• _Questions on the material_
**a.** Print the part of the news article about "Sound of Freedom" that opens with the words containing "Produced by Eduardo" and closes with "and trafficked children.", copied without any change.
**b.** Proceed with the news article about "Sound of Freedom" from the point where it stops.

(OSV News) -- A summer box office hit is garnering both kudos and concerns for its approach to the issue of child trafficking.
"Sound of Freedom," starring Jim Caviezel, has edged out both the latest "Mission Impossible" and "Indiana Jones" releases to notch the fourth spot in IMDb's July 28-30 rankings, with distributor Angel Studios projecting close to $150 million in ticket sales so far.
Produced by Eduardo Verástegui and directed by Alejandro Monteverde, the film casts Caviezel as Tim Ballard, who began his career at the CIA and then spent more than a decade as a special agent for the U.S. Department of Homeland Security battling child exploitation. Assigned to the Internet Crimes Against Children Task Force, Ballard was deployed as an undercover operative for the U.S. Child Sex Tourism Jump Team, infiltrating criminal organizations that sexually abused and trafficked children.
In 2013, Ballard and a team of former agents left DHS to form Operation Underground Railroad, a private foundation that assists international governments and U.S. law enforcement in dismantling criminal trafficking organizations that target children.
Ballard has testified before Congress on child trafficking and has advocated vigorously to raise awareness of the issue.
In an interview with OSV News, Verástegui -- who spent some eight years trying to bring "Sound of Freedom" to the market -- said the movie's success is down to the power of its story and "word of mouth."
"We never had the budget for billboards or for posters," Verástegui said. "But we have the people … (and) a people's movie."
Having watched the film's retelling of one of Ballard's most dramatic rescues, audience members have "let their hearts speak" and "shared those reviews with other people," said Verástegui. "This is a movement that is growing."
While admitting he has no "magic wand" for ending child trafficking, Verástegui said "the first step is to raise awareness."
"Movies can move people" to take action, Verástegui said. "I believe in the philosophy of 'movies to movement.' … When good people remain silent, they're not good people anymore because they're part of the problem. And I don't want to be in that category. I want to raise my voice; I want to do something. I'm not afraid to give a voice to those who don't have a voice."
But several anti-trafficking organizations have taken issue with the film's approach, saying it presents an atypical strategy for dismantling human trafficking while leaving survivors on the sidelines.
"The film reflects the experience of one person and situation, not the trends and patterns that comprise the majority of human trafficking cases. It should only be taken as one story," said Rafael Flores-Avalos, director of bilingual communications for the Washington-based Polaris Project, which since 2007 has operated the U.S. National Human Trafficking Hotline and has since built the largest known dataset on human trafficking in North America.
In an email to OSV News, Flores-Avalos said, "Human trafficking is not a problem that will be solved via one-individual intervention, which ultimately does not attack the root causes that allow human trafficking to still happen in 2023."
On its website, Polaris lists some of those causes as economic, social, physical and psychological vulnerability, exacerbated by lack of stable housing and other support.

• _Excerpted records_

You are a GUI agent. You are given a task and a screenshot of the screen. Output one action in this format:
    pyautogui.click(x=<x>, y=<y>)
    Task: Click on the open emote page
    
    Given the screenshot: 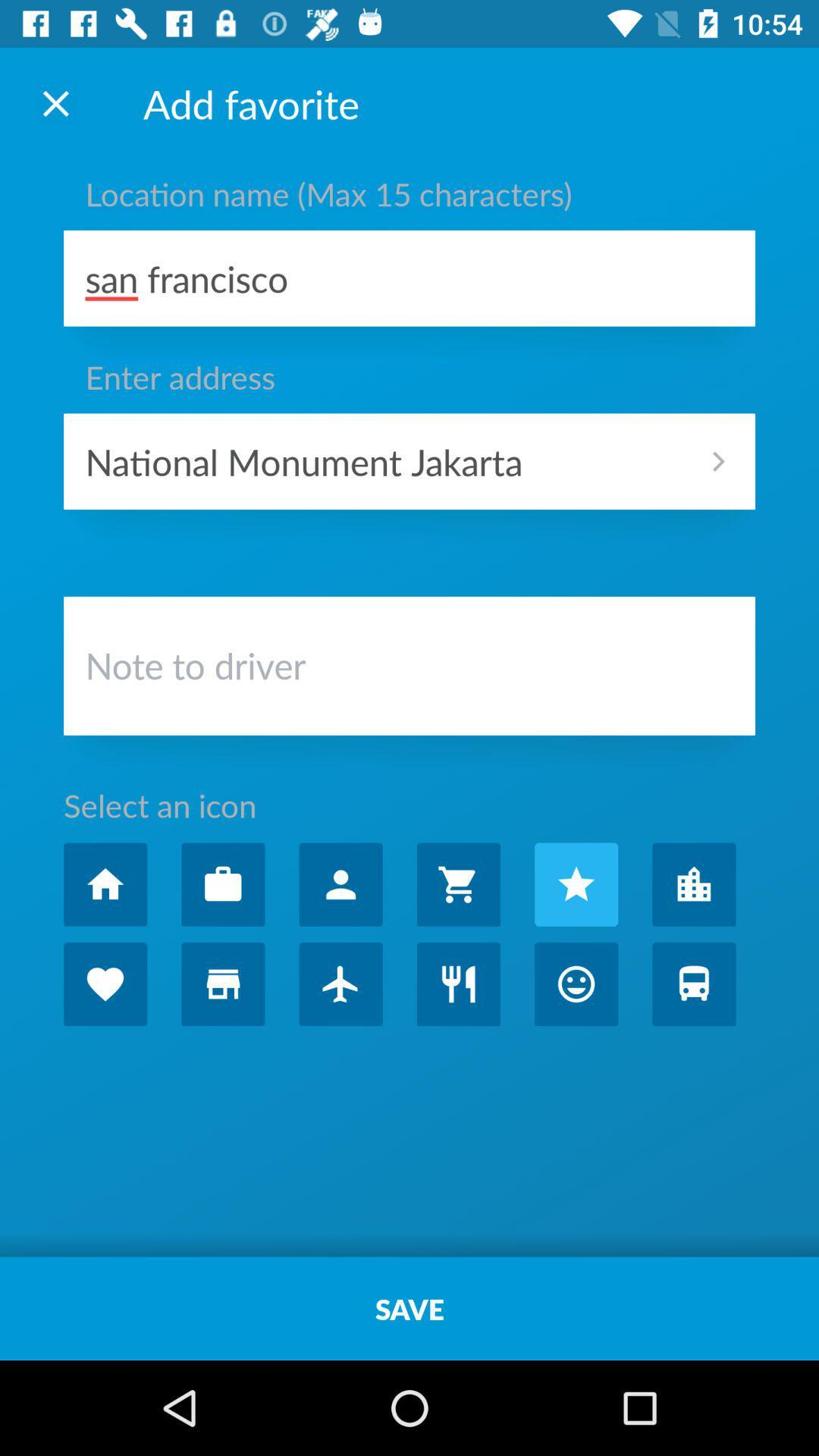 What is the action you would take?
    pyautogui.click(x=576, y=984)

• _Task-by-task answers_
**a.**
Produced by Eduardo Verástegui and directed by Alejandro Monteverde, the film casts Caviezel as Tim Ballard, who began his career at the CIA and then spent more than a decade as a special agent for the U.S. Department of Homeland Security battling child exploitation. Assigned to the Internet Crimes Against Children Task Force, Ballard was deployed as an undercover operative for the U.S. Child Sex Tourism Jump Team, infiltrating criminal organizations that sexually abused and trafficked children.

**b.**
The National Survivor Network, a program of the Los Angeles-based Coalition to Abolish Slavery and Trafficking, has been even more direct in its criticism, saying "Sound of Freedom" plays on fears and conspiracy theories about human trafficking amid a climate of political extremism and "disregard for facts and evidence."
Specifically, the NSN noted the QAnon conspiracy theory holding that liberal elites have formed a network of child sex trafficking rings. In 2016, shooter Edgar Maddison Welch fired three shots with an AR-15 rifle at a Washington pizza restaurant, claiming he was attempting to rescue trafficked children being held there in connection with an advisor to then-presidential candidate Hillary Clinton.
NSN said that it has "seen our colleagues who are actual survivors of child sexual exploitation called pedophiles for not supporting this movie," with some dissenters "accused of being part of the media" and subjected to abuse on social media.
Both NSN and Polaris cite the 2008 thriller "Taken," in which actor Liam Neeson portrays a father rescuing his young adult daughter from traffickers, as having clouded the trafficking landscape -- and both organizations call for renewed focus on the voices of survivors.
"Bottom line: Listen to survivors and their experiences with trafficking situations," said Flores-Avalos. "There are survivors who are willing to consult on scripts and representation in entertainment, the industry can hire them to produce something more accurate."
Still, "'Sound of Freedom' shines a light on the terrible scourge of child trafficking, specifically highlighting its presence in a developing country and the demand for sex abuse materials in the U.S.," Fran Eskin-Royer, executive director of the National Advocacy Center of the Sisters of the Good Shepherd, told OSV News in an email.
"Much more must be said and done to educate the public about the breadth of human trafficking, and to end this affront to the dignity of each person caught in its web – both around the globe and here in our country," said Eskin-Royer, whose organization is part of the U.S. Catholic Sisters Against Human Trafficking coalition. "(We are) grateful for this film and hope it spurs others to join in our shared work to end the labor and sex trafficking that touches every community."